Facebook Günlükleri -2-
Sanırım yazdıkça Facebook’a girmeden bakabileceğim diğer yerleri daha çok düşünür oldum. Yine de bu, uzun yılların bir alışkanlığı; bir anda hayatımdan çıkartamıyorum.
Envai çeşit insan yaşamını bu kadar kolay görebilmek -en azından gösterildiği kadarını- bundan bir 15 sene öncesine göre devrim niteliğinde bir gelişme. Ancak bugünkü Facebook ziyaretimde beni özellikle düşündürten insanların "yaşamak istedikleri hayatları seçebilme özgürlüğü ve bunun getirdiği tutsaklık".

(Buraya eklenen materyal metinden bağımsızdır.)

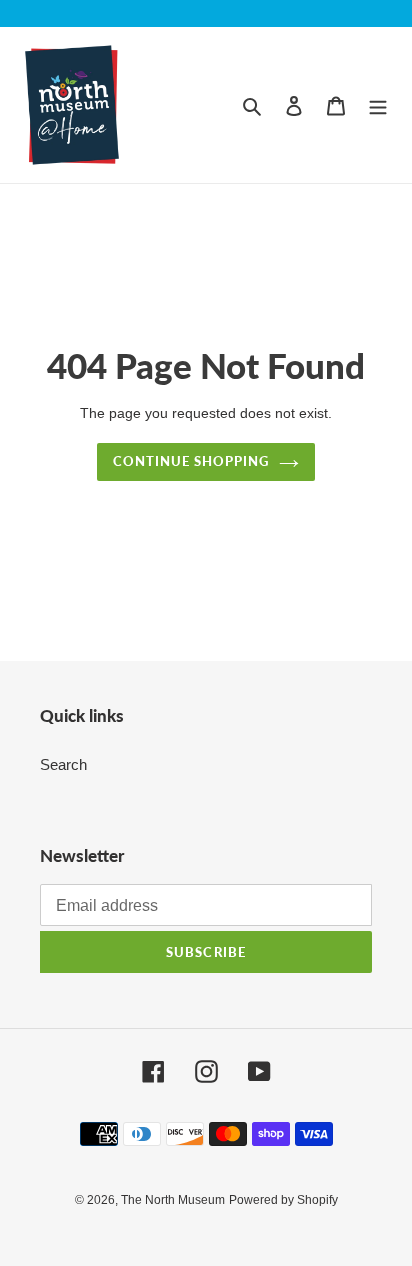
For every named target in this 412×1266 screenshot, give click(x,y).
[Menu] (378, 105)
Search (63, 764)
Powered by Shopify (283, 1200)
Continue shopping (191, 461)
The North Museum (173, 1200)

Önce karşıma futbolda bir kural değişikliğini duyuran bir spor haber sayfası çıkıyor karşıma. (Ne zaman bu sayfayı takip etmeye başladım, yine hatırlamıyorum.) Binlerce futbol takımının milyonlarca -belki milyarlarca- taraftarını hayal ediyorum. Biraz daha üstüne gittiğimde kuvvetle ihtimal yüz binlerce belki milyonlarca "fanatik" diye atfedebileceğim; hayat tanımlarının büyük kısmı futbol ile sınırlı kişiler -ayrışmayı gerçekleştiremedikleri için birey olarak görmediklerim- karşıma çıkıyor.

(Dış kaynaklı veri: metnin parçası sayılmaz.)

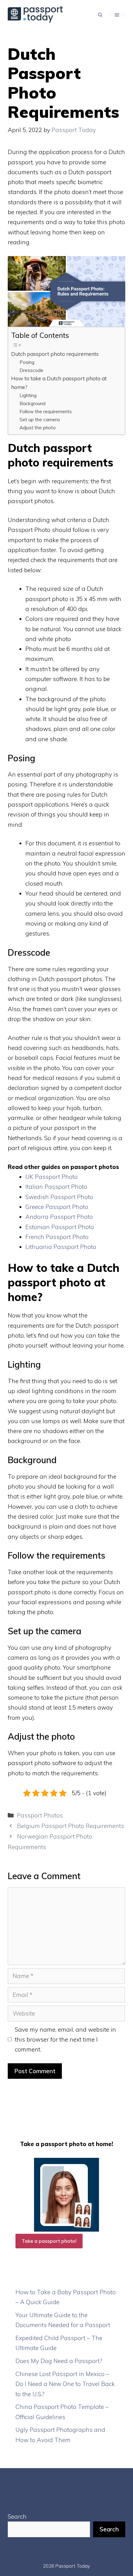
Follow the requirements (45, 411)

Sonra alternatif medya olarak kavramsallaştırılan haber kanallarında paylaşılan "eleştirel" ve "karşıt görüşlü" yazılara -ki bu yazıların sayısı bir hayli fazla- yorum yetiştirmeye çalışan , sayıları git gide artan "sanal alemin insanlarını" düşünüyorum. Günlerinin büyük bir kısmını bu "işe" harcadıkları aşikar. Tabii paylaşılan yazıların içeriğini hakkıyla okudukları da ayrı bir soru işareti. Bir de yazılan tüm yorumları okuyup objektif olarak değerlendirdikleri de benim için hala bir muamma.
YORUMLAR
Henüz yorum yapılmamış.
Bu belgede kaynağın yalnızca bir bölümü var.